Bug 2128872

Summary: [4.11]Can't restore cloned VM
Product: Container Native Virtualization (CNV) Reporter: dalia <dafrank>
Component: StorageAssignee: Álvaro Romero <alromero>
Status: CLOSED ERRATA QA Contact: dalia <dafrank>
Severity: unspecified Docs Contact:
Priority: high    
Version: 4.11.0CC: akalenyu, alitke, alromero, cnv-qe-bugs, j.thadden, mrashish, yadu
Target Milestone: ---   
Target Release: 4.11.1   
Hardware: Unspecified   
OS: Unspecified   
Whiteboard:
Fixed In Version: virt-controller v4.11.1-11, CNV v4.11.1-92 Doc Type: If docs needed, set a value
Doc Text:
Story Points: ---
Clone Of: Environment:
Last Closed: 2022-12-01 21:12:19 UTC Type: Bug
Regression: --- Mount Type: ---
Documentation: --- CRM:
Verified Versions: Category: ---
oVirt Team: --- RHEL 7.3 requirements from Atomic Host:
Cloudforms Team: --- Target Upstream Version:
Embargoed:

Description dalia 2022-09-21 18:38:10 UTC
Description of problem:
Fail to restore a cloned VM.

Version-Release number of selected component (if applicable):
4.12

How reproducible:
100%

Steps to Reproduce:
1. Create a VM

2. Clone from it PVC to a  new VM

3. Snapshot the cloned VM

4. Restore the VM


Actual results:
VM restored 

Expected results:
restore failed

Additional info:

restore status:

reason: 'PersistentVolumeClaim "restore-3327a680-b539-4604-8358-69f3a0b25d69-dv-disk"
      is invalid: spec: Invalid value: field.Path{name:"dataSource", index:"", parent:(*field.Path)(0xc0955e66c0)}:
      must match dataSourceRef'
    status: "False"

-----------------------------

PVC spec:

  dataSource:
    apiGroup: snapshot.storage.k8s.io
    kind: VolumeSnapshot
    name: cloned-dv
  dataSourceRef:
    apiGroup: snapshot.storage.k8s.io
    kind: VolumeSnapshot
    name: cloned-dv

Comment 2 Maya Rashish 2022-10-30 09:21:32 UTC
Note that VM clone isn't in 4.11 (the target release branch), but the fix might apply to this version anyway, what do you think alvaro?

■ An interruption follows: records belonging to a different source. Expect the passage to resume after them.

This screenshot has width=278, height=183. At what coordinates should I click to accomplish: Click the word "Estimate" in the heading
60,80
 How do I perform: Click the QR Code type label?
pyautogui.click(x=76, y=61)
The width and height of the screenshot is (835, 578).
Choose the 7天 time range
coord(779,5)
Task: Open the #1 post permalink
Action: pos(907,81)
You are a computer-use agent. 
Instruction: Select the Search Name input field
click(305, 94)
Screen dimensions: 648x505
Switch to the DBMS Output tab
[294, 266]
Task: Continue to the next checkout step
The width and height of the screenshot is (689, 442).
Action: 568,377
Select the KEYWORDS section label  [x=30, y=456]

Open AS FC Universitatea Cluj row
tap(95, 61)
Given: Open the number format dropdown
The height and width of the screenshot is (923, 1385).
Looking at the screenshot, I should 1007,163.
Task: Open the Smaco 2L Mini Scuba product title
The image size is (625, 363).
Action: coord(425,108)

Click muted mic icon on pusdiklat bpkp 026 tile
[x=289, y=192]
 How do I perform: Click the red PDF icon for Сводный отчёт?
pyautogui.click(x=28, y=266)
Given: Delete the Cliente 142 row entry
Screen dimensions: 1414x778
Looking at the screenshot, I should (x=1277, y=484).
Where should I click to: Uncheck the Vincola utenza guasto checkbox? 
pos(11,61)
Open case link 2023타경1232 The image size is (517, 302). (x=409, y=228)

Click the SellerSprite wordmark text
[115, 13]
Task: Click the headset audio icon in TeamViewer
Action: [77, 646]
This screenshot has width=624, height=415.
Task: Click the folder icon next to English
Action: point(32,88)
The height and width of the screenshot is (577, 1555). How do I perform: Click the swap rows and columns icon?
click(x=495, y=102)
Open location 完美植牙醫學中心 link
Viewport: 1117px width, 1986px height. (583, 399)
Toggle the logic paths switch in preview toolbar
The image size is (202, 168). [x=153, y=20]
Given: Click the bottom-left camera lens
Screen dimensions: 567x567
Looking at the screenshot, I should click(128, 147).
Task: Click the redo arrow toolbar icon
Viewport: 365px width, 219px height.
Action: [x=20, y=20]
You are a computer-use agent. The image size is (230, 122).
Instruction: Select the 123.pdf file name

Comment 3 Álvaro Romero 2022-11-02 08:50:12 UTC
(In reply to Maya Rashish from comment #2)
> Note that VM clone isn't in 4.11 (the target release branch), but the fix
> might apply to this version anyway, what do you think alvaro?

Thanks for noticing! Since the bug is in the restore controller and might still affect PVCs using dataSourceRef, I think it won't hurt to backport this.

Comment 4 Álvaro Romero 2022-11-02 08:58:28 UTC
(In reply to Álvaro Romero from comment #3)
> (In reply to Maya Rashish from comment #2)
> > Note that VM clone isn't in 4.11 (the target release branch), but the fix
> > might apply to this version anyway, what do you think alvaro?
> 
> Thanks for noticing! Since the bug is in the restore controller and might
> still affect PVCs using dataSourceRef, I think it won't hurt to backport
> this.

Now that I'm taking a closer look at the backport's code, I agree it might be unnecessary since we didn't create any restore PVC. I'll take a closer look but after seeing this I think it shouldn't be backported.

Comment 5 Álvaro Romero 2022-11-02 09:03:48 UTC
(In reply to Álvaro Romero from comment #4)
> (In reply to Álvaro Romero from comment #3)
> > (In reply to Maya Rashish from comment #2)
> > > Note that VM clone isn't in 4.11 (the target release branch), but the fix
> > > might apply to this version anyway, what do you think alvaro?
> > 
> > Thanks for noticing! Since the bug is in the restore controller and might
> > still affect PVCs using dataSourceRef, I think it won't hurt to backport
> > this.
> 
> Now that I'm taking a closer look at the backport's code, I agree it might
> be unnecessary since we didn't create any restore PVC. I'll take a closer
> look but after seeing this I think it shouldn't be backported.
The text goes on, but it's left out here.